A dozen young members of the persecuted religious Baha’i minority have been arrested in Iran on charges of spying for Israel, Iranian news agency IRNA reported Saturday.

The report quoted the Ministry of Intelligence and National Security as saying that “the members of the organization communicated in secret, relying on the basis of messages sent from Haifa and the Zionist regime. These messages were used by the organization’s members in the country.”

The Baha’i governing body, the Universal House of Justice, is located in Haifa.

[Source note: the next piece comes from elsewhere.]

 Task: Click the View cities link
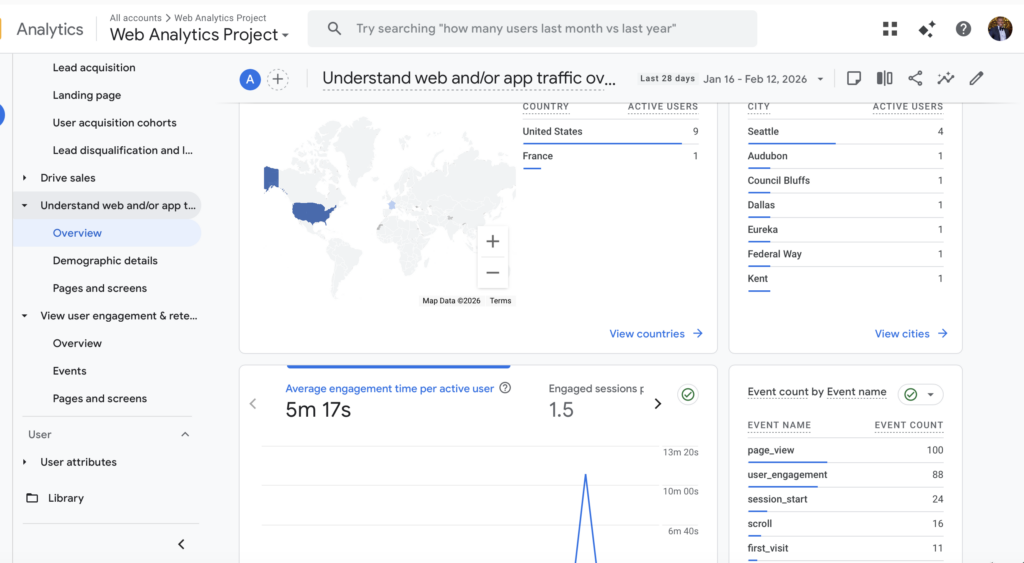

Their founding prophet is buried in nearby Acre, and Baha’is around the world pray towards Israel.

The General Intelligence Department of Mazandaran Province, where the raids took place, said that two of those captured had “trained” at Haifa’s Baha’i facility and then entered Iran to form the espionage network.

The Baha’i International Center (BIC), which represents the religious group, rejected the spying claim outright, and contested the number of those arrested as well.

“Fourteen Baha’is, including 13 youths, were arrested yesterday in the northern Iranian city of Qaemshahr,” it said in a statement Thursday. “Most of the arrests occurred at a private home where the youth were studying and discussing together the role of education in social progress.”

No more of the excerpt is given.